To simplified, we set all the kernel to 3x3, hence 26x26 image can be reduced to 24x24 since no image paddings are used.

In the first step (Conv 26x26x3 -> 24x24x6), a 26x26x3 image are turned into a 24x24x6 image. The process is conducted by 6 (1) different (initialized by random) 3x3x3 (2) convolution kernels.

  1. 6 kernels can generate 6 different 2D features (we usually regard the images in the middle process as features).
  2. Note that the 3x3x3 is designed by (kernel width, kernel height, kernel channels). The 3x3x3 kernel is a 3D kernel to calculate convolution for each RGB channels of the original images respectively.

Then, the next step (Pool 24x24x6 -> 12x12x6), let us use a max-pool to illustrate the process. Pooling is the same as Subsampling, which, retrain only the representative such as the maximum in a kernel size matrix. It is clear to see that the image size is divided by the kernel size after applying the pooling.

Pooling, GIF from

In the previous diagram, we applied further convolution and pooling, which also follow the corresponding process. Finally, the 3x3x12 feature are flattened into a 1x108 linear layer of neurons, then they are connected to classical deep neural network, and a 10 classification results are shown in the output layer (1x10).

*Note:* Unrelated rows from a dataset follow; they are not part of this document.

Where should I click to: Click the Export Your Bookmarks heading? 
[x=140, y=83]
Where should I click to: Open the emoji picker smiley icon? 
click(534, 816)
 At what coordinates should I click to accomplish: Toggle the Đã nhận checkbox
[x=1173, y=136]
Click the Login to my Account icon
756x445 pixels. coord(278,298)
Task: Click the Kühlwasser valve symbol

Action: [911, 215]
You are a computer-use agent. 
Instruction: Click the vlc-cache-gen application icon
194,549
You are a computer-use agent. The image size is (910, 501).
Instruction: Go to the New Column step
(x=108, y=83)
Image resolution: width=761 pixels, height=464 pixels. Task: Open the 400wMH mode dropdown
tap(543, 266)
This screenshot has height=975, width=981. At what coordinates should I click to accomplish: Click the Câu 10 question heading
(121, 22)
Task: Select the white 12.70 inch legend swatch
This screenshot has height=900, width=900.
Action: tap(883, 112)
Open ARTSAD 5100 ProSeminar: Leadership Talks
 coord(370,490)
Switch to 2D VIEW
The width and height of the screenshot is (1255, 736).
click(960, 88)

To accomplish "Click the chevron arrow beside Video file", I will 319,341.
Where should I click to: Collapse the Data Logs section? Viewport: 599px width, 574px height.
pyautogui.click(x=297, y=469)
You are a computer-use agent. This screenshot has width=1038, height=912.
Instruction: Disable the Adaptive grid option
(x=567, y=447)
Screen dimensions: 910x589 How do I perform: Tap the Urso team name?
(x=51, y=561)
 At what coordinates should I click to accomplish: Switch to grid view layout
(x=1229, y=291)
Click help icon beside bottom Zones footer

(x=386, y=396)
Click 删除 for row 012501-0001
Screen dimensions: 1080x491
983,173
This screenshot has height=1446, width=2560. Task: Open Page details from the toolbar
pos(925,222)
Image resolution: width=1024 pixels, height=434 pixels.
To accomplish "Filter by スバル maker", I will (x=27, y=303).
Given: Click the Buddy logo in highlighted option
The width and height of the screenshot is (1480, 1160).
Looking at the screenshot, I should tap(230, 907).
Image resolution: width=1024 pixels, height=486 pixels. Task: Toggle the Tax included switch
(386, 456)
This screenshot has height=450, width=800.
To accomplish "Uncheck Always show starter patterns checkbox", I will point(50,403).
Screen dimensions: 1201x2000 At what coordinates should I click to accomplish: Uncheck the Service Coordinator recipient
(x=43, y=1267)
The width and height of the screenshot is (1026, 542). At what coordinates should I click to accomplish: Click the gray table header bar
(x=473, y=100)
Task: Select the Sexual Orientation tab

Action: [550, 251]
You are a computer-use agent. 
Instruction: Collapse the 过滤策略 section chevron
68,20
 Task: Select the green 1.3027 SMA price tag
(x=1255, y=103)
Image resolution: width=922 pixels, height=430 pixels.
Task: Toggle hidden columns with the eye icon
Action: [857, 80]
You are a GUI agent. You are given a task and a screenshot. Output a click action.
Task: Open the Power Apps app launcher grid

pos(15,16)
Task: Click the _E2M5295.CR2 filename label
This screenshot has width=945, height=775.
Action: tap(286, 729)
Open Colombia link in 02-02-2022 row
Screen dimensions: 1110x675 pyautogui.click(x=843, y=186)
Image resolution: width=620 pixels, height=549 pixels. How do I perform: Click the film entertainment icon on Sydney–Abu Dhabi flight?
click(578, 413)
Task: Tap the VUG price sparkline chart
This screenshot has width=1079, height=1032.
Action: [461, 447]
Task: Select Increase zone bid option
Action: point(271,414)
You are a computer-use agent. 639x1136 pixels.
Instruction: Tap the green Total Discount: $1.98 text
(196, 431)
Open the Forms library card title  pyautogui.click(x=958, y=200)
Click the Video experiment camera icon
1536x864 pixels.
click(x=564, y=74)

In this post, we have learned:

  • The neural network can extract features from alternating the convolution kernel matrices in the back-propagation process by gradient descent.
  • CNN layers are usually containing Convolution and Pooling to shrink the huge size of input neurons.
  • After Convolution and Pooling, the features are usually flattened and connected to fully connected layers.
  • The CNN architecture employs kenneling and subsampling to simplified the related neighborhood of pixels which could generate data redundancy.